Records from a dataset
┌──

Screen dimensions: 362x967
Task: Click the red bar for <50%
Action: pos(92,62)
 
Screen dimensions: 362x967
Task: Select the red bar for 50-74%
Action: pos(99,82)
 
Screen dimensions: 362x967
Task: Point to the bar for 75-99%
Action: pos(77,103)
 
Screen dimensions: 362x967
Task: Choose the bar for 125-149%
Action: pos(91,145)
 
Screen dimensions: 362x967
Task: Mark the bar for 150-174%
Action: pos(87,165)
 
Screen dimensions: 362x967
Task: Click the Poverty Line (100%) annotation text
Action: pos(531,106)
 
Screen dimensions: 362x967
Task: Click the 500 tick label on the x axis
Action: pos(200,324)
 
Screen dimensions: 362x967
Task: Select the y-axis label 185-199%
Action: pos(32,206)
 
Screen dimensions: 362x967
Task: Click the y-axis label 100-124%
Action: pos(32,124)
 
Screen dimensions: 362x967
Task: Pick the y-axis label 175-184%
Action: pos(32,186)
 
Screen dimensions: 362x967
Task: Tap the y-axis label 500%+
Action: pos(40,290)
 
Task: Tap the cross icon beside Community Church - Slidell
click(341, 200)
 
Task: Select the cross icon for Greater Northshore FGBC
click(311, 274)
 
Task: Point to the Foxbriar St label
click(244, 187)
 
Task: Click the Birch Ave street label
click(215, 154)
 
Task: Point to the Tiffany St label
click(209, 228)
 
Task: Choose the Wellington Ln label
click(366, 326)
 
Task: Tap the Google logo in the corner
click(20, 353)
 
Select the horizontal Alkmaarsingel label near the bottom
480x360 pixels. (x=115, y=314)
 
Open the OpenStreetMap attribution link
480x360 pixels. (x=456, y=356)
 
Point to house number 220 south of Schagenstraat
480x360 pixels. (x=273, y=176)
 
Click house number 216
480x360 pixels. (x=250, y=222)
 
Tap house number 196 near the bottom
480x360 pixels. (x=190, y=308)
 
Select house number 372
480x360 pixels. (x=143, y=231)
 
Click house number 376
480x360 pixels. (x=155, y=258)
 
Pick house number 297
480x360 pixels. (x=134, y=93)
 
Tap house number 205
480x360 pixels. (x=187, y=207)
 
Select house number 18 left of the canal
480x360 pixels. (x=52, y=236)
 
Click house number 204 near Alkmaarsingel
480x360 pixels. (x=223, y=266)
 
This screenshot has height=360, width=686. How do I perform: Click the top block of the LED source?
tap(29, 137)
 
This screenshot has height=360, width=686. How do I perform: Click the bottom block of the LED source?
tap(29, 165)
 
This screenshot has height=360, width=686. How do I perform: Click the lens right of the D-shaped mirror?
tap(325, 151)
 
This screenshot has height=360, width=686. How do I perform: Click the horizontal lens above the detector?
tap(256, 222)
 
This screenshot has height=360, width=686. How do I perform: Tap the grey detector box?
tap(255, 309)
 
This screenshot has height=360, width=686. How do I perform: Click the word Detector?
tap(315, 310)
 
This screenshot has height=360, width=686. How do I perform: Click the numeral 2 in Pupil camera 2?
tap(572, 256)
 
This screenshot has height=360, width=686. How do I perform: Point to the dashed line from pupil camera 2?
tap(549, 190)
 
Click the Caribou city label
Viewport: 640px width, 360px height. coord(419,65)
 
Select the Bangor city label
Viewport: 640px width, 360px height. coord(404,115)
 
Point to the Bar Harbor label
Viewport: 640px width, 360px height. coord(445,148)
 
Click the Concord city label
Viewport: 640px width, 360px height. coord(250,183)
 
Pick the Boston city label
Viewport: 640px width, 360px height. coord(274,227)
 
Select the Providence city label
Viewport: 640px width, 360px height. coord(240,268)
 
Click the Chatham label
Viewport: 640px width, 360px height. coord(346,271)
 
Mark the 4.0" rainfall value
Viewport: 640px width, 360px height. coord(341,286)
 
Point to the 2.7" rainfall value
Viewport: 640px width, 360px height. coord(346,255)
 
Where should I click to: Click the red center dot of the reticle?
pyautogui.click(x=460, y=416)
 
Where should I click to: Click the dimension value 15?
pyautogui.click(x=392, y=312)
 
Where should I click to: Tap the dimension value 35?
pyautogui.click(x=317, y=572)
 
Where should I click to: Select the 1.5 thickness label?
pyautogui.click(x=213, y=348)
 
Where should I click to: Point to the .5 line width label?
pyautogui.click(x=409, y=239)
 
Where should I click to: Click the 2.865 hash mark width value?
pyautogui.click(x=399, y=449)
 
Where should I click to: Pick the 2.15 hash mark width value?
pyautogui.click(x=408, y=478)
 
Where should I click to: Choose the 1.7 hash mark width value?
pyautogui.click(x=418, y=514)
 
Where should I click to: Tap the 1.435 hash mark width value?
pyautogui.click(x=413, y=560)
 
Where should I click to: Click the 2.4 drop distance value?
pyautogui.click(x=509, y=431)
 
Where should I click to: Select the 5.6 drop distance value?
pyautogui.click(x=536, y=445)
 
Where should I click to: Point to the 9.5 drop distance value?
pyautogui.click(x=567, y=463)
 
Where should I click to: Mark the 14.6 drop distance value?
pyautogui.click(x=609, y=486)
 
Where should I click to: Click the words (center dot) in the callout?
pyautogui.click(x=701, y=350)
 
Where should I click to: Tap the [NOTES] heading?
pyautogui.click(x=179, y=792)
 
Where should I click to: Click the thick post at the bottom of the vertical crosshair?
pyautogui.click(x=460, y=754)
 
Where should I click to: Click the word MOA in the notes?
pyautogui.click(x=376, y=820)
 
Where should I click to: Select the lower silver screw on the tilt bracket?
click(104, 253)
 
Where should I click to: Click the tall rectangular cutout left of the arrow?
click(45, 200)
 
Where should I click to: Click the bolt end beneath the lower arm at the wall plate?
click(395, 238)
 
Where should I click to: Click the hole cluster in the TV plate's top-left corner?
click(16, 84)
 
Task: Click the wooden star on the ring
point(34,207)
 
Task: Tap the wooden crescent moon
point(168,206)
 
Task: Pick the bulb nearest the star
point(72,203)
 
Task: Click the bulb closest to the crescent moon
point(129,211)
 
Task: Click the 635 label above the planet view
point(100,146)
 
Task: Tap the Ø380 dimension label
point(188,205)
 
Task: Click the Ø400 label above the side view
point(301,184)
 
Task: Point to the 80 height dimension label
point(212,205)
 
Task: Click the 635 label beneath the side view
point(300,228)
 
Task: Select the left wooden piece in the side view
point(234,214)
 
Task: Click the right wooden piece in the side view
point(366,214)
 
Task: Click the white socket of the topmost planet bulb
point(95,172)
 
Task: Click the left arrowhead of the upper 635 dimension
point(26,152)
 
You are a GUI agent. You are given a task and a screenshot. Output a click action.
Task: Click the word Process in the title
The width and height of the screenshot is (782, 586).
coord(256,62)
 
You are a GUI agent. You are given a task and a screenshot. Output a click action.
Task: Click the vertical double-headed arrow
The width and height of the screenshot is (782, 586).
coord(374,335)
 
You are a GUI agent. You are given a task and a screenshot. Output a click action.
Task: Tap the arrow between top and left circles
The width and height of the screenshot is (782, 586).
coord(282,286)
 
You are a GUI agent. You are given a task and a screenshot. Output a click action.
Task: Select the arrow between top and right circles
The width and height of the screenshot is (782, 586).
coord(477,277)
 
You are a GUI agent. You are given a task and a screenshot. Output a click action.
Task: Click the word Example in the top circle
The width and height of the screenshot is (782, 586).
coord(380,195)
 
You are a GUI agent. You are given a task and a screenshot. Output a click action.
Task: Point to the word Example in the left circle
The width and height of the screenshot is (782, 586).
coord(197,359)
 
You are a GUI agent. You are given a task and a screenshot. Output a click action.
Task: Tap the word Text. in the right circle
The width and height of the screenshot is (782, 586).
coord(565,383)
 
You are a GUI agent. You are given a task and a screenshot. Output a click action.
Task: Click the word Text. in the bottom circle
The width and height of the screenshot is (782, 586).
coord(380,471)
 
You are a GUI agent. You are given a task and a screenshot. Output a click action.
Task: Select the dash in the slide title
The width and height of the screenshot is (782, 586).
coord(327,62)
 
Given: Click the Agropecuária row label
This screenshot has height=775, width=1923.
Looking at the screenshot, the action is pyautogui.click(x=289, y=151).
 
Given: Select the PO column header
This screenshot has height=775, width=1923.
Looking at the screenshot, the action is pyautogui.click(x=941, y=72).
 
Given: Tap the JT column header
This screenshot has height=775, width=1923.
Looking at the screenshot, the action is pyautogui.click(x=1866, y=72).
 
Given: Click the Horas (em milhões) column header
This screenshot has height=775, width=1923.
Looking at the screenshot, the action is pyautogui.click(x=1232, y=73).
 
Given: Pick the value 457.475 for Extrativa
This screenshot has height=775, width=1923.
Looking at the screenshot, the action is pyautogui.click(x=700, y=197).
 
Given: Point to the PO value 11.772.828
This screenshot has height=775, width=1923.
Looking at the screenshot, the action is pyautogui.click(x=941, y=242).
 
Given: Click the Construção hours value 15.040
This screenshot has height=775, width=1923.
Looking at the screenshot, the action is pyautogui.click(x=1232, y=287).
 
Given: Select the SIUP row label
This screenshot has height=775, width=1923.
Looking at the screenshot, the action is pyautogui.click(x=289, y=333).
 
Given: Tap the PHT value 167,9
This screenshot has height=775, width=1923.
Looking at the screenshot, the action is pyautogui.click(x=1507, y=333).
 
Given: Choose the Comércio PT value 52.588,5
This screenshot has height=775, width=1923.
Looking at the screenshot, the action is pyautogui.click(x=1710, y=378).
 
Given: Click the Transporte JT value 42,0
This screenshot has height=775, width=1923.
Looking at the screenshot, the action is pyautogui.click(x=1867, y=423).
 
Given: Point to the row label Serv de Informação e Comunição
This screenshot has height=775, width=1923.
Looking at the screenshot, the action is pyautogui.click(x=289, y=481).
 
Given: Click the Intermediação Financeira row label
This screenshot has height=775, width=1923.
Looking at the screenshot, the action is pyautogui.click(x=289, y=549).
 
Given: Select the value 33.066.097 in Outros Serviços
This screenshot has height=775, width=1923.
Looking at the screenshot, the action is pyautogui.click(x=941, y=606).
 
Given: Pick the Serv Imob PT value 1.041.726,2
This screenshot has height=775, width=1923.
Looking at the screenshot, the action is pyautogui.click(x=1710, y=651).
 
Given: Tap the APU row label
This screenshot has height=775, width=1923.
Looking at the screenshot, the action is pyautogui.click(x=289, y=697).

└──

To be done
Render the stretch of lines from the one containing "Task: Choose the Wellington Ln label" through the one containing "480x360 pixels. (x=187, y=207)" as a Markdown table with a Row column giving each line's number and a Line column giving the line itself, leaving out blank lines.

Task output
| Row | Line |
|---|---|
| 1 | Task: Choose the Wellington Ln label |
| 2 | click(366, 326) |
| 3 | Task: Tap the Google logo in the corner |
| 4 | click(20, 353) |
| 5 | Select the horizontal Alkmaarsingel label near the bottom |
| 6 | 480x360 pixels. (x=115, y=314) |
| 7 | Open the OpenStreetMap attribution link |
| 8 | 480x360 pixels. (x=456, y=356) |
| 9 | Point to house number 220 south of Schagenstraat |
| 10 | 480x360 pixels. (x=273, y=176) |
| 11 | Click house number 216 |
| 12 | 480x360 pixels. (x=250, y=222) |
| 13 | Tap house number 196 near the bottom |
| 14 | 480x360 pixels. (x=190, y=308) |
| 15 | Select house number 372 |
| 16 | 480x360 pixels. (x=143, y=231) |
| 17 | Click house number 376 |
| 18 | 480x360 pixels. (x=155, y=258) |
| 19 | Pick house number 297 |
| 20 | 480x360 pixels. (x=134, y=93) |
| 21 | Tap house number 205 |
| 22 | 480x360 pixels. (x=187, y=207) |